## Text segment
»»
Being Real

Being Real in our Judaism, Being Real in our Lives
Yom Kippur 5771
(This drasha is written partly in shorthand, please excuse any mistakes )

I’d like to start with a tip for Yom Kippur. I got this by email before RH:

Alongside the list of viduy, list of sins, in the silent amidah, why don’t we say a list of things you did well. ‘I cared for my friends and relatives’; ‘I gave tzedaka this year’; ‘I was a good spouse’.”

We got a lot of stuff wrong this year, made quite a few mistakes. But I’m sure between all of us in this room we got quite a lot of stuff right as well. We had moments of which we can be proud of, moments we’d like to emulate, return and strengthen for next year.

Elana and I have been coming here on and off for 6 years, 4th visit.
I’d like to point out things on this shuls good list, things I learned from this shul, from all of you.
Singing: I’d remember our first Kabbalat Shabbat – the singing was soaring, running, breaking through the walls of the week into a world of Shabbat. Davening like a footy match. Singing as a spiritual practice. The Hasidic masters noted that the songs we sing on Shabbat are not called shirim but zemirot זמירות – the word for song which also means “to prune” – לזמור. Wen we are singing in davening we are pruning our soul. This is the kind of singing we do at Shira.
A way of
being Australian. I see here not only pride in your nationality, but also a willingness to take responsibility for issues. Not a resident alien mentality, but deeply rooted in the place you are. And not just the good news about Oz, but the bad news as well – immigration, aboriginal issues, racism. Jews often make politics completely ethnically based – Israel decides all. Here I learned a model where Israel is always at the heart, but politics are about deeply caring for this land for what it is. Bringin this caring to shul is truly remarkable. That’s what shul is at Shira – a place where we care.
««
## Given records
»»
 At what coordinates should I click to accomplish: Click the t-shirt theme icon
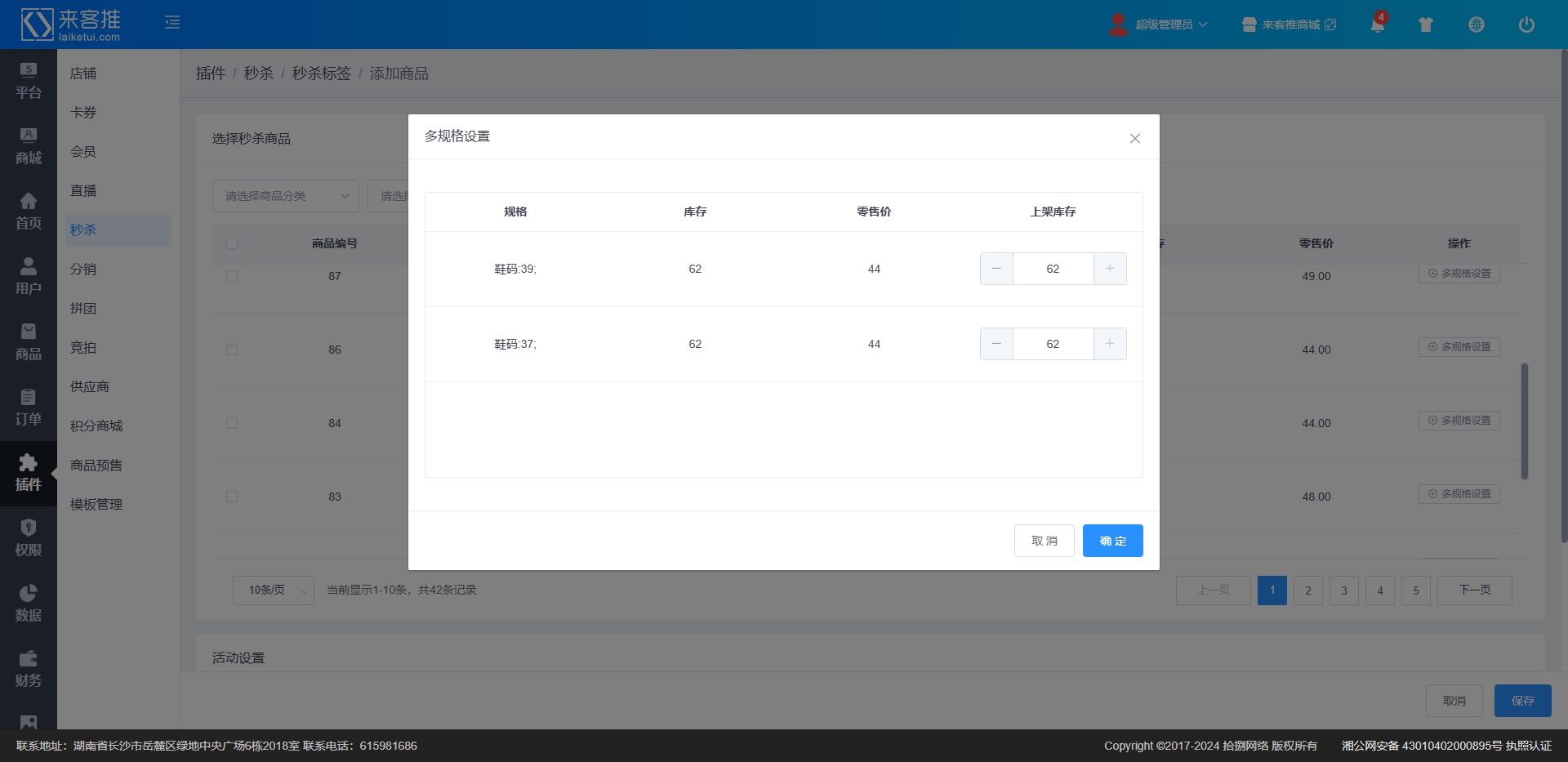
««
»»
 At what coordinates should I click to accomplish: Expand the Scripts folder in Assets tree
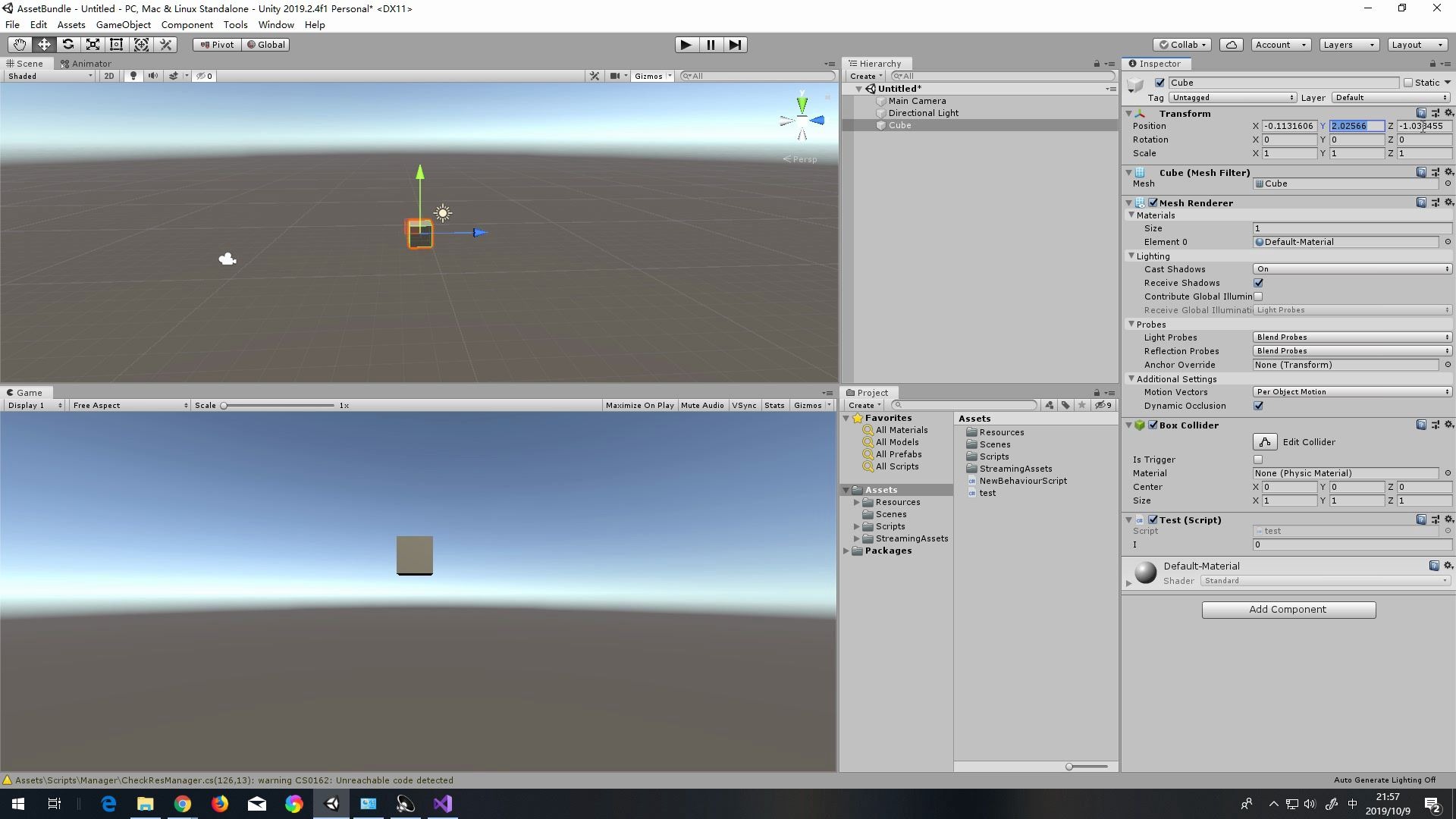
««
## Requirement
Write out the Yom Kippur sermon word for word, from "I’d like to start" up to and including "all of you.". This data has no connection to the Yom Kippur sermon.

## Answer in full
I’d like to start with a tip for Yom Kippur. I got this by email before RH:

Alongside the list of viduy, list of sins, in the silent amidah, why don’t we say a list of things you did well. ‘I cared for my friends and relatives’; ‘I gave tzedaka this year’; ‘I was a good spouse’.”

We got a lot of stuff wrong this year, made quite a few mistakes. But I’m sure between all of us in this room we got quite a lot of stuff right as well. We had moments of which we can be proud of, moments we’d like to emulate, return and strengthen for next year.

Elana and I have been coming here on and off for 6 years, 4th visit.
I’d like to point out things on this shuls good list, things I learned from this shul, from all of you.